▸ EXCERPTED PASSAGE
# # # # #

Posted by: wcdem2 | October 6, 2017

October 21st: Lunch with Bret Binder

All are welcome to our Fall Lunch Fundraiser at The Marrshalton Inn with Bret Binder! Lunch will be included with your ticket purchase and you will get a chance to speak with Bret and our event co-hosts about why they believe he is the best candidate for Magisterial District Judge of #15-1-01.


The Marshalton Inn
1300 W. Strasburg Rd.
West Chester, PA 19382

Saturday, October 21, 2017 from 12:00pm – 2:00pm

Please click on “Purchase Tickets” here (at the bottom) to RSVP and buy your tickets for this event!
$30/ticket; $100/Silver Sponsor; $250/Gold Sponsor

If you can’t make it on the 21st please consider still donating to Bret’s campaign. Simply click on this donate link or send a check made out to Bret Binder for MDJ to the address below.

Bret Binder for MDJ
Campaign Committee
350 E. Market St., 2nd Floor
West Chester, PA 19382
(484) 356-3862

Posted by: wcdem2 | October 5, 2017

Neighborhood University – Stormwater

West Chester resident Emily Pisano is kindly contributing her observations on the content of Neighborhood University, a good background for all interested in civic life. And as anyone reading this knows, “government is us!” For week 2 and a link to the more info about the program, see here.

Walking into the West Goshen municipal building for last week’s Neighborhood University, I must admit my expectations were rather low. The topic was stormwater and I don’t know about you, but the word stormwater doesn’t typically elicit feelings of fun or excitement.

We were greeted by our speaker for the evening, West Goshen township manager Casey LaLonde. Won over immediately with his snack selection (pretzels, candy, water, and soda), we grabbed us handout and sat down ready to learn.

Within the first five minutes of Casey’s presentation I realized I had been all wrong about the topic of stormwater. Well, almost entirely wrong. While not necessarily fun, it is a very exciting, interesting and stressful area to be a part of. Without getting into the nitty gritty of all the acronyms and definitions, I’ll share with you why the management of stormwater is essential to our community and environment.

# # # # #

▸ GIVEN PROBLEM 1
In the records, rewrite the part that begins with the line containing "Where should I click to: Expand" and runs through the end of the records, substituting "Cast Ballot" for "Submit Vote" and leaving everything else unchanged.

# # # # #

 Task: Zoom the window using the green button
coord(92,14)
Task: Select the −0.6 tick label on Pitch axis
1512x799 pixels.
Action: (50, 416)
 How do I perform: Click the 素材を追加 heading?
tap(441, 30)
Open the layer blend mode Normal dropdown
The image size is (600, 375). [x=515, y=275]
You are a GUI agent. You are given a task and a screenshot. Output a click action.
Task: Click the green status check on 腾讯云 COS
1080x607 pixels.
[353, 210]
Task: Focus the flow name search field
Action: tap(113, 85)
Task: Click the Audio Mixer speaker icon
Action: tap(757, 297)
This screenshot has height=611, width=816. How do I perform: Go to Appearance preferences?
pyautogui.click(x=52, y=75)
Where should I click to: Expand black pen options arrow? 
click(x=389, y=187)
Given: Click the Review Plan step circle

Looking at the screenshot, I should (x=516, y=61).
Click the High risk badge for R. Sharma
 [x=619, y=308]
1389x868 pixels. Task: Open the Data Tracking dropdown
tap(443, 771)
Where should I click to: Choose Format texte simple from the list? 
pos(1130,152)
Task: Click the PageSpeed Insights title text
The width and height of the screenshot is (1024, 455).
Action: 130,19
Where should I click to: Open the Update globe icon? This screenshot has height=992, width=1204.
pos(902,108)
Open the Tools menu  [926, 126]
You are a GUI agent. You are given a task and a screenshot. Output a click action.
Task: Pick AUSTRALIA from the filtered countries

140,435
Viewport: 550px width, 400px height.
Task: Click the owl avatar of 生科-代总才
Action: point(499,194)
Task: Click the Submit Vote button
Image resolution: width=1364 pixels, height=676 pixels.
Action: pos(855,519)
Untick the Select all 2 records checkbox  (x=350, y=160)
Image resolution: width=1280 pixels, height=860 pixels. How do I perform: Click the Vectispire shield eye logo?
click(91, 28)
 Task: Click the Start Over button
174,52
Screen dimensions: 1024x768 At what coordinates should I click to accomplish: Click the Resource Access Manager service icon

# # # # #

▸ GIVEN PROBLEM 2
On the blog page, what does a Gold Sponsor ticket for the lunch with Bret Binder cost?

▸ REPLY 1
Where should I click to: Expand black pen options arrow? 
click(x=389, y=187)
Given: Click the Review Plan step circle

Looking at the screenshot, I should (x=516, y=61).
Click the High risk badge for R. Sharma
 [x=619, y=308]
1389x868 pixels. Task: Open the Data Tracking dropdown
tap(443, 771)
Where should I click to: Choose Format texte simple from the list? 
pos(1130,152)
Task: Click the PageSpeed Insights title text
The width and height of the screenshot is (1024, 455).
Action: 130,19
Where should I click to: Open the Update globe icon? This screenshot has height=992, width=1204.
pos(902,108)
Open the Tools menu  [926, 126]
You are a GUI agent. You are given a task and a screenshot. Output a click action.
Task: Pick AUSTRALIA from the filtered countries

140,435
Viewport: 550px width, 400px height.
Task: Click the owl avatar of 生科-代总才
Action: point(499,194)
Task: Click the Cast Ballot button
Image resolution: width=1364 pixels, height=676 pixels.
Action: pos(855,519)
Untick the Select all 2 records checkbox  (x=350, y=160)
Image resolution: width=1280 pixels, height=860 pixels. How do I perform: Click the Vectispire shield eye logo?
click(91, 28)
 Task: Click the Start Over button
174,52
Screen dimensions: 1024x768 At what coordinates should I click to accomplish: Click the Resource Access Manager service icon

▸ REPLY 2
$250